Historicamente, a espinha dorsal dos programas sociais no Brasil é a transferência direta de renda. O problema dessa abordagem para insumos específicos, como o gás de cozinha, é a concorrência brutal das necessidades básicas. Quando o dinheiro do auxílio cai na conta de uma família em extrema vulnerabilidade, ele frequentemente é engolido por urgências imediatas, como a compra de alimentos ou o pagamento de dívidas, deixando o fogão desligado. Na prática, arroz e feijão crus não resolvem a crise de fome.
É exatamente essa lacuna que a nova Medida Provisória tenta preencher. Ao criar uma via dupla — mantendo a opção de repasse em dinheiro, mas introduzindo a gratuidade direta via retirada física —, o Estado amarra o subsídio à sua finalidade real. O relator do projeto, deputado Hugo Leal (PSD-RJ), tocou no ponto central: o objetivo é garantir que o recurso público se converta em energia para a cocção. É, em essência, uma política de segurança alimentar operando sob a roupagem de política energética.

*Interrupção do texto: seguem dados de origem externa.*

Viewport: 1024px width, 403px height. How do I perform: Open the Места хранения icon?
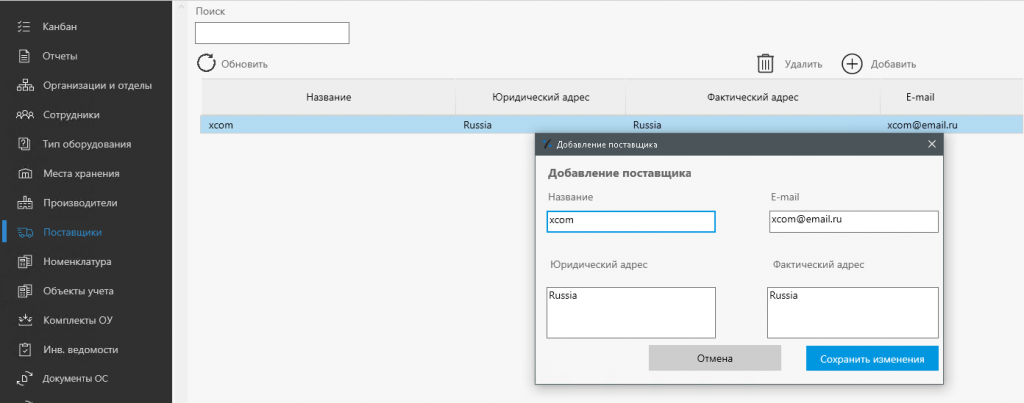tap(24, 174)
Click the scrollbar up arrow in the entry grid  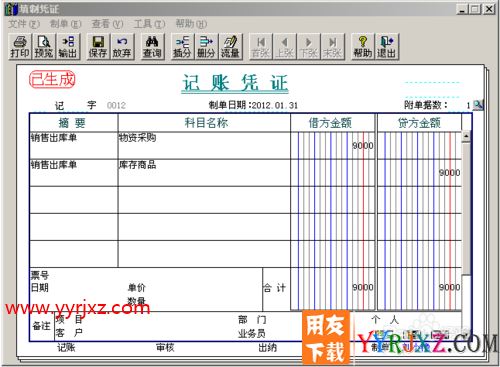(x=466, y=136)
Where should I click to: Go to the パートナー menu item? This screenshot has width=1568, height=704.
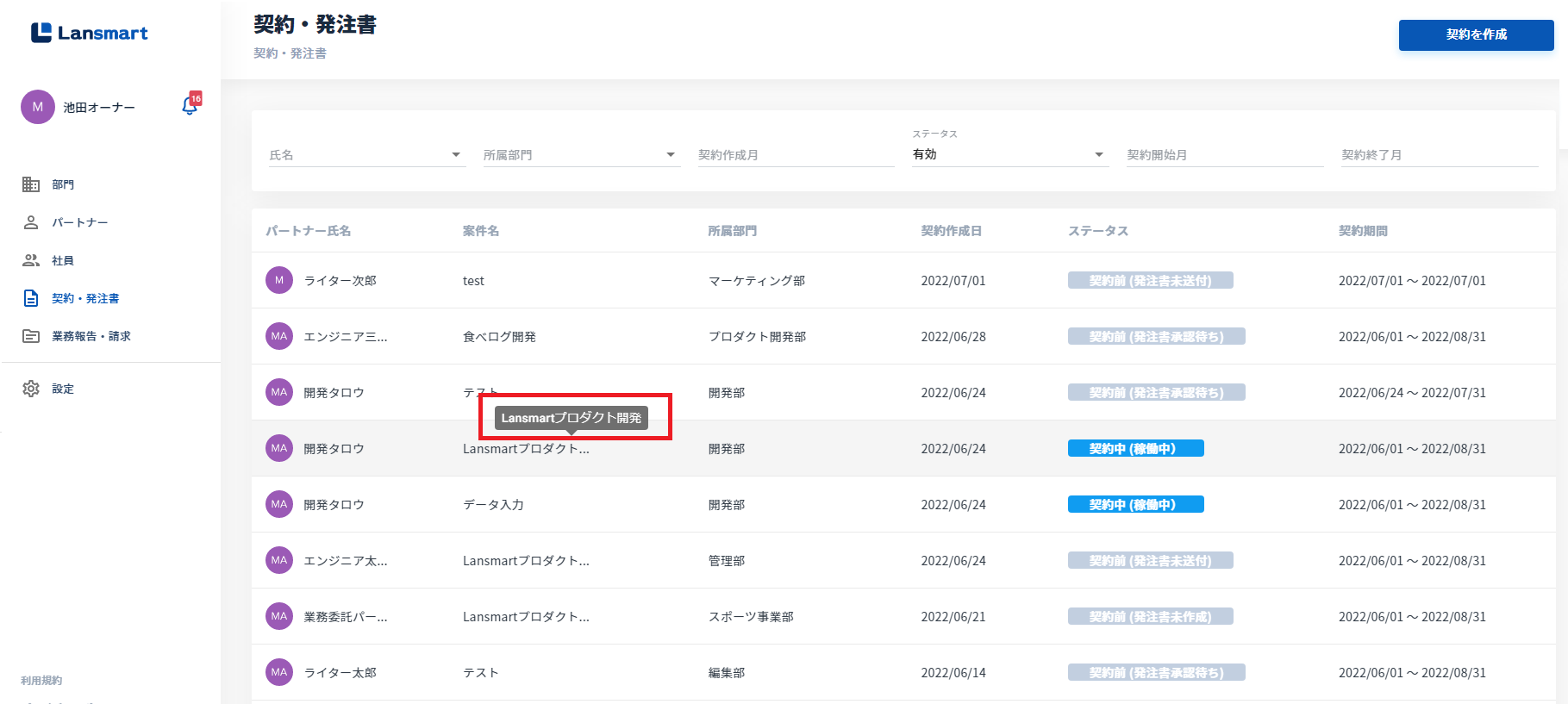coord(79,222)
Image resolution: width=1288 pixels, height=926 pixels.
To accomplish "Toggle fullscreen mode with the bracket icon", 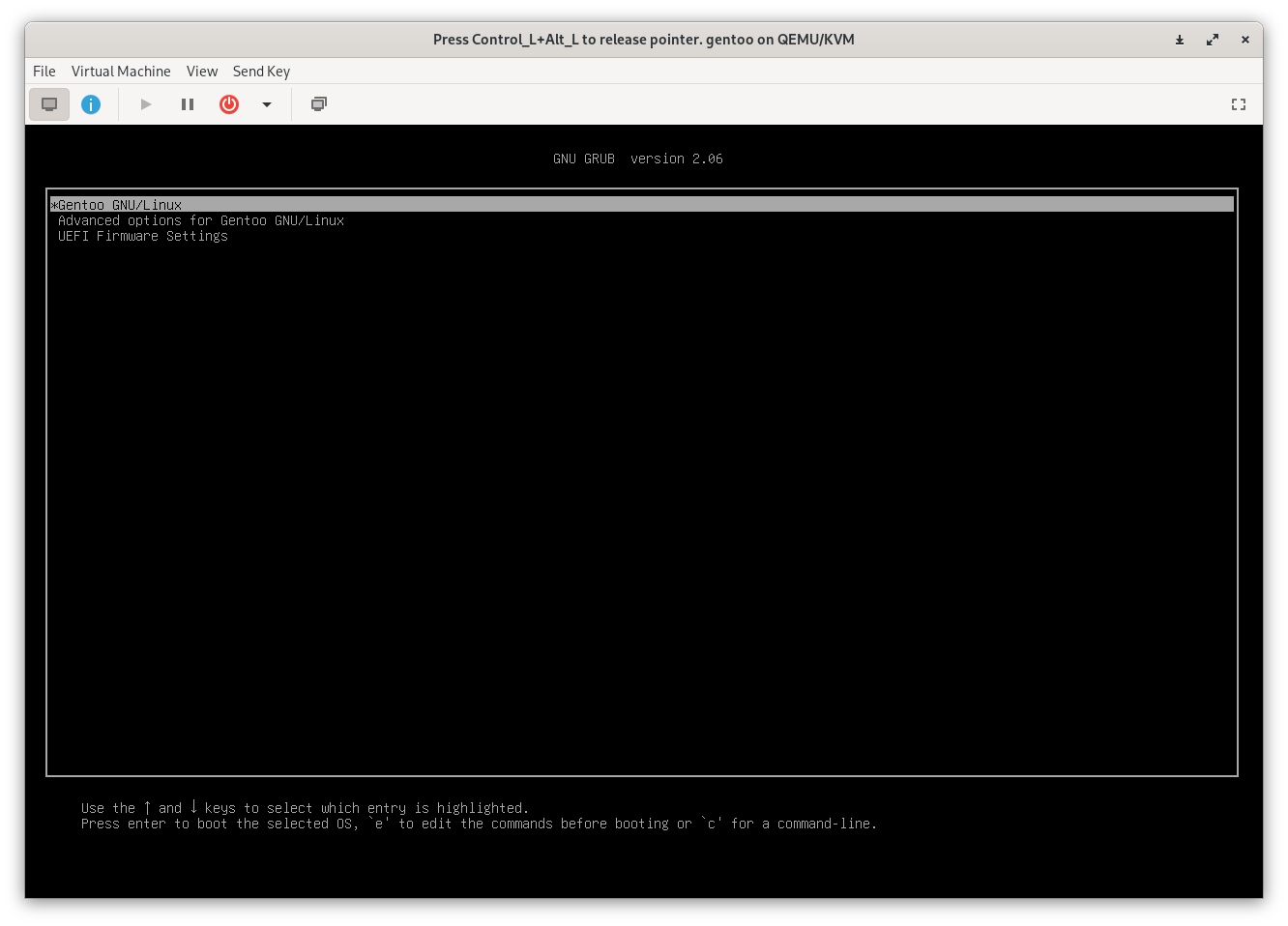I will tap(1238, 103).
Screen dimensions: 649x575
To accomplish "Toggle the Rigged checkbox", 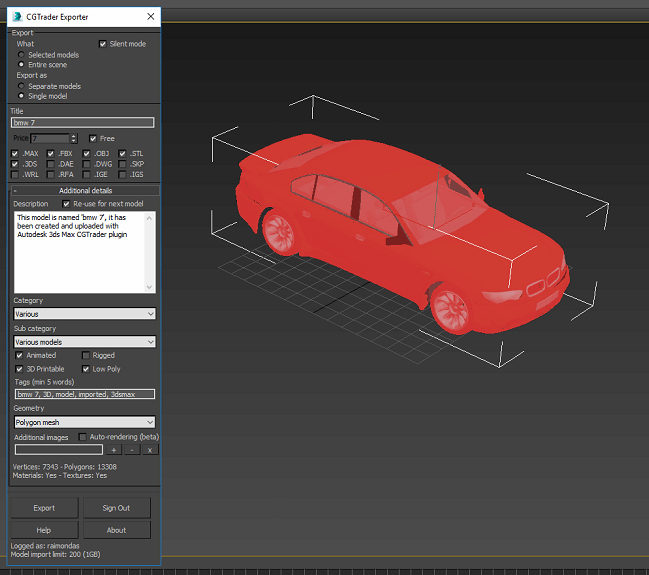I will click(x=86, y=355).
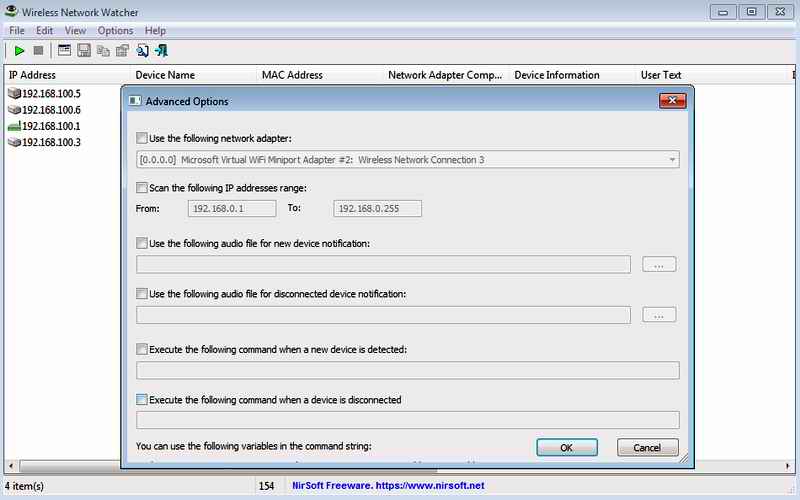Click the Properties toolbar icon
This screenshot has width=800, height=500.
click(122, 50)
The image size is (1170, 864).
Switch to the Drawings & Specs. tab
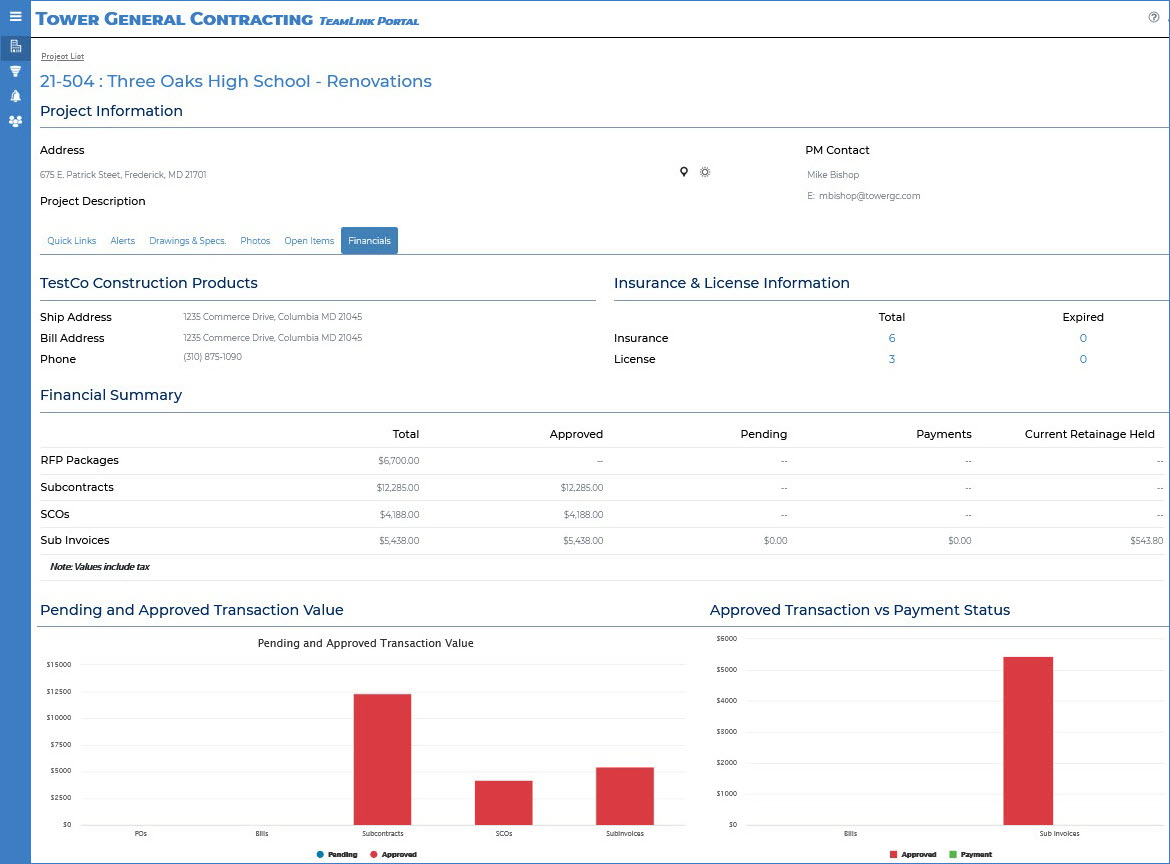tap(187, 241)
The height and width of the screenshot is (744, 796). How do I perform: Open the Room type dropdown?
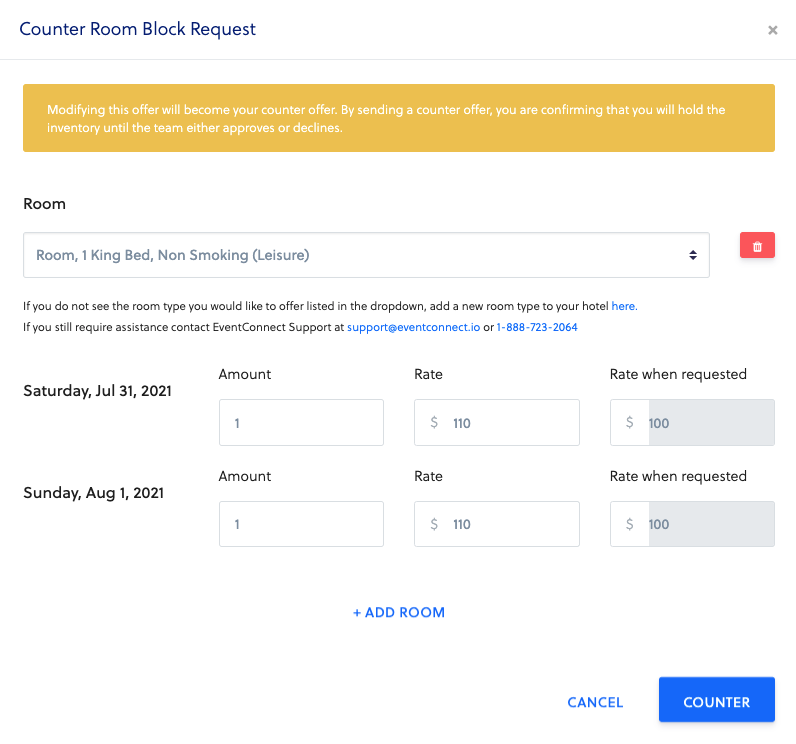pos(366,255)
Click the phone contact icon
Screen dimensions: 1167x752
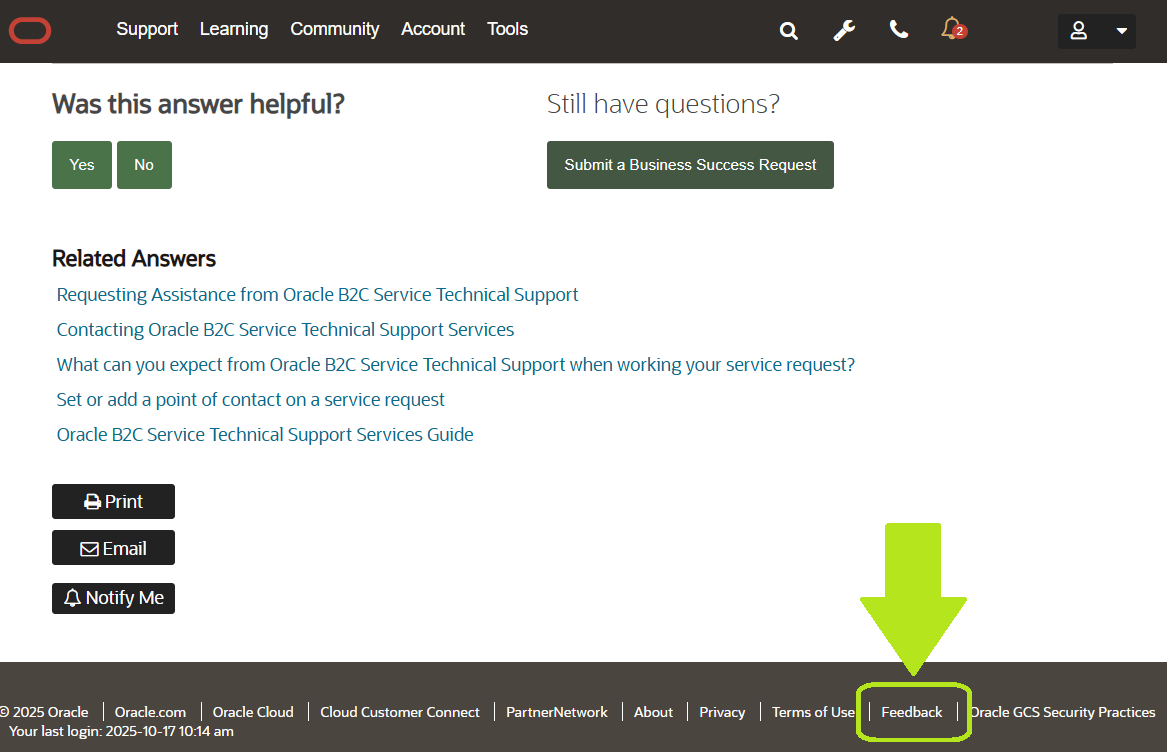click(x=899, y=30)
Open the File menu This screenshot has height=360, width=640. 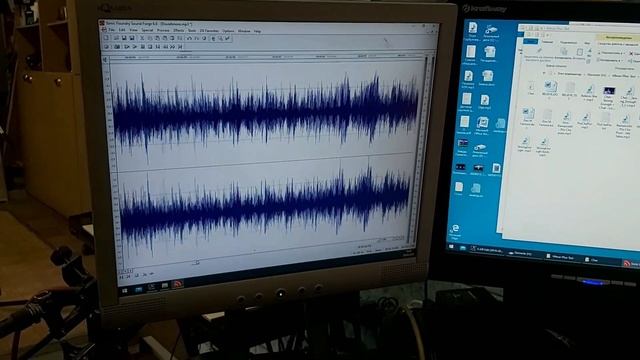(x=111, y=30)
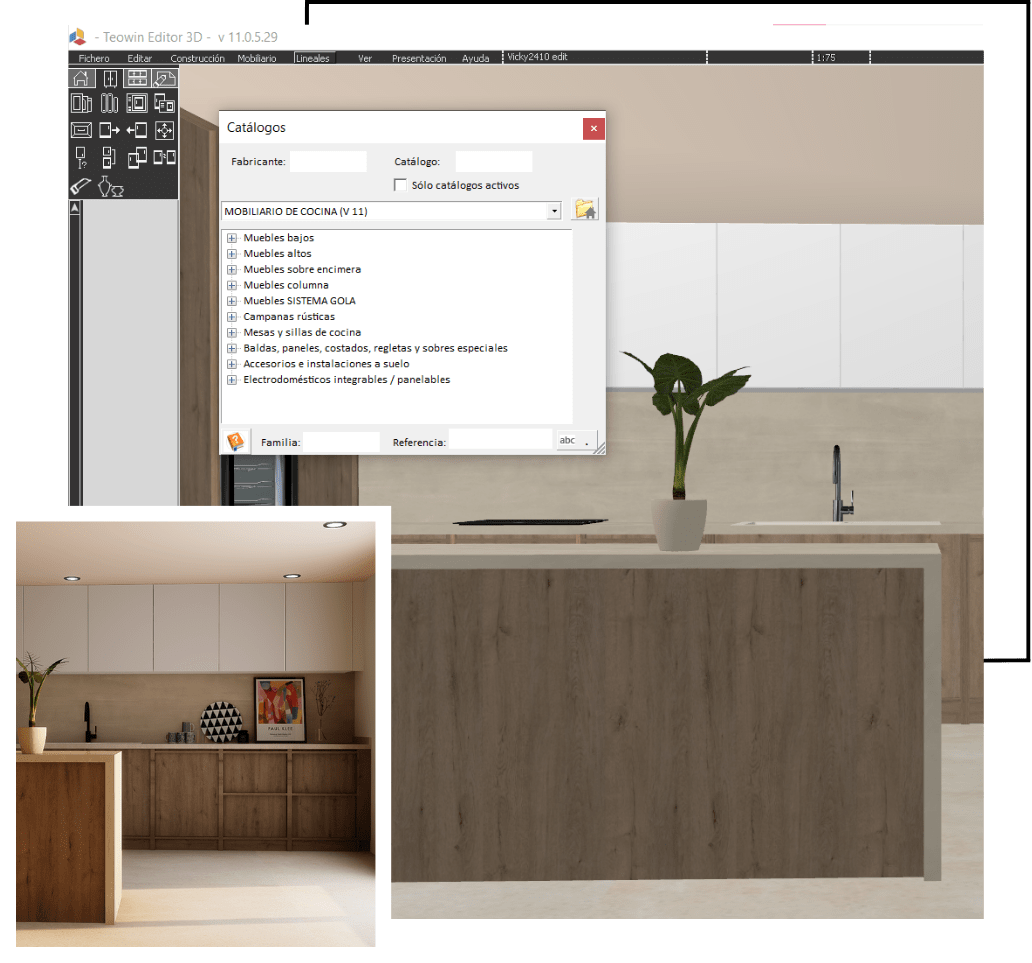Expand Electrodomésticos integrables / panelables
Image resolution: width=1032 pixels, height=963 pixels.
point(232,380)
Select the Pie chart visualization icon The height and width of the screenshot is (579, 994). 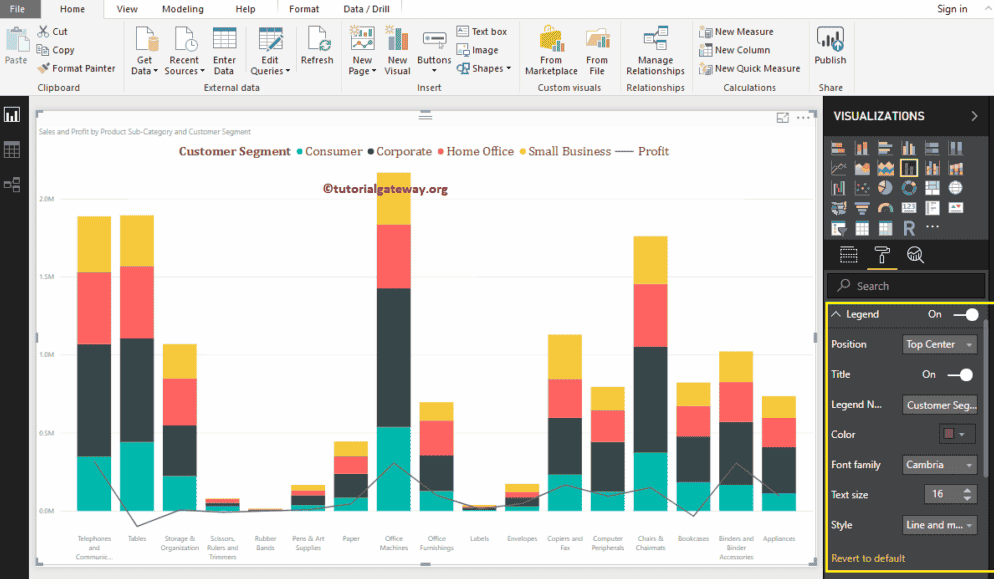click(x=885, y=188)
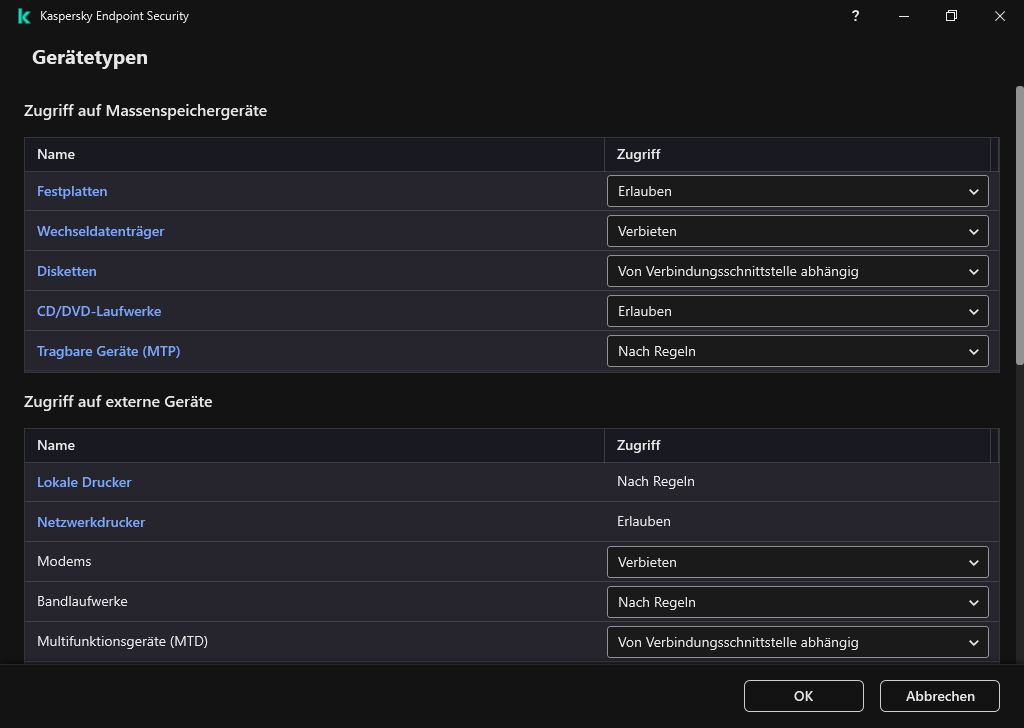Open the help question mark icon
The width and height of the screenshot is (1024, 728).
point(855,16)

A logística, no entanto, será o verdadeiro teste de fogo para o Executivo. A distribuição física dependerá de uma rede capilarizada de revendas credenciadas pela Agência Nacional do Petróleo (ANP). Para mitigar o risco de desvios, retenção de botijões ou cobranças indevidas na ponta, o texto prevê multas pesadas, que variam de R$ 5 mil a R$ 50 mil, além do descredenciamento das lojas infratoras. O governo aposta na regulação punitiva severa para disciplinar o varejo e evitar gargalos.
Outro avanço analítico do texto está nos critérios de prioridade, provando que a vulnerabilidade deixou de ser medida apenas pela régua da renda. A inclusão de mulheres vítimas de violência doméstica sob medida protetiva e de populações atingidas por desastres climáticos mostra um cruzamento de dados sociais inteligente. O Estado passa a usar o gás não apenas como alívio financeiro, mas como ferramenta de proteção emergencial contínua.
A extensão do benefício físico às cozinhas solidárias também é um acerto tático. Esses espaços funcionam como amortecedores essenciais nas periferias urbanas, operando com orçamentos estrangulados. Retirar o peso do GLP dos custos dessas cozinhas tem um efeito multiplicador imediato na oferta de refeições gratuitas.
No fim das contas, a aprovação quase unânime na Câmara reflete um consenso pragmático e estratégico. Para o Executivo, é a entrega de um benefício palpável — um botijão na mão — diretamente ao eleitor mais pobre. Para o Legislativo, é a chance de capitanear uma pauta de forte apelo popular na abertura dos trabalhos. Resta agora ao Senado validar o texto, e ao governo provar que sua capacidade de fiscalização logística é tão eficiente quanto sua articulação no plenário.